Hi jcook,
I'm on the fence as to how to get into this thread, Seeker, though more aligned with my views, just gets aggressive and reduces things to name-calling.. Saying people who don't agree with him are sheep.
I´d sure love to discuss this issue with someone who can leave out the personal stuff. I´m glad you offer. I notice you have "Military" in your usertitle, so I guess this is your job (correct me if I am wrong). If, despite being personally and professionally involved in these things, you have the ability to discuss unemotionally you have my full admiration. If not so, I can understand that, too.
I, on the other hand, accept that people have different views, but it saddens me that people won't get behind this for the positive things that we ARE doing in the middle east.
Allow me some - maybe helpful - clarifications, first.
I am not American,, so it´s not "we" for me.
I am not talking about a specific war, but about violence (and thus wars) in general. So I would like to avoid the strategic considerations of one particular party in one particular war.
Iraq is better off, and Afghanistan is an ongoing project, but we actually are doing those people a world of good compared to the regimes they WERE under. Does it come with a price tag of blood and money? Yes it does, and alot of people think it isn't worth it.
I am not thinking in terms of nations here. I am thinking of individuals. I don´t think of victims of violence as a price tag. I think of them as individuals.
Whether a certain war results in an overall improvement, is an interesting hypothetical question (although not really answerable, imo). These considerations don´t have anything to do with what I said, though.

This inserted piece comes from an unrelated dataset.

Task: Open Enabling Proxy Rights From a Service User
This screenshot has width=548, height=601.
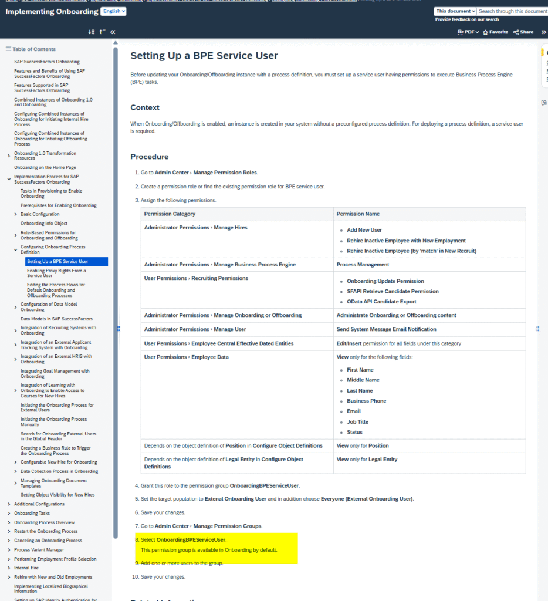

If using violence for a (supposedly or putative higher good) we still use violence and we inflict harm upon individuals (and individuals who aren´t the authors of that which we try to abolish). No abstractions, no body count, no emphasis on the good intentions and the good results for others change that fact.
My cousin is in the Marine Corps, he deployed to Iraq and guarded the mass graves where Saddam used to throw the corpses of people who opposed him. Hundreds of thousands of bodies, and people want to complain about the casualties of war so far..
Yes, I complain about every victim of violence, and that there are other victims of other violence won´t keep me from doing it (they add up, and don´t level each other out). These comparisons have nothing to do with my negative opinion about slaughtering people.
Unfortunate things happen in war,
I´m sorry, but I find the term "unfortunate" for intentional, premeditated inflicting of harm on others to be a gross euphemism - no matter how good the intentions and how great the intended greater good is that people pursue.
and I'm not trying to downplay them, but it infuriates and saddens me when people try to downplay the fact that we do positive things in the middle east, and all anybody wants to do is talk about the reasons we are there and not the concrete results we obtain.
I am really not sure what earns me this discussion and these reproaches. I haven´t made any statement about this particular war, I haven´t made any statements to the effect that this war (and other wars) did not have positive effects for certain people. I haven´t made any calculations or statements concerning the question whether the positive outcomes outweigh the negative ones. I have said nothing that even only points in this direction, and hoping for your understanding, I won´t engage in such considerations.
All I said was: People who say they dislike violence yet engage in it obviously dislike something else even more.
I fail to see how any of the objections (neither yours nor anyone else´s) have even tried to address the statement. Instead I get a lot of objections to things that I haven´t said.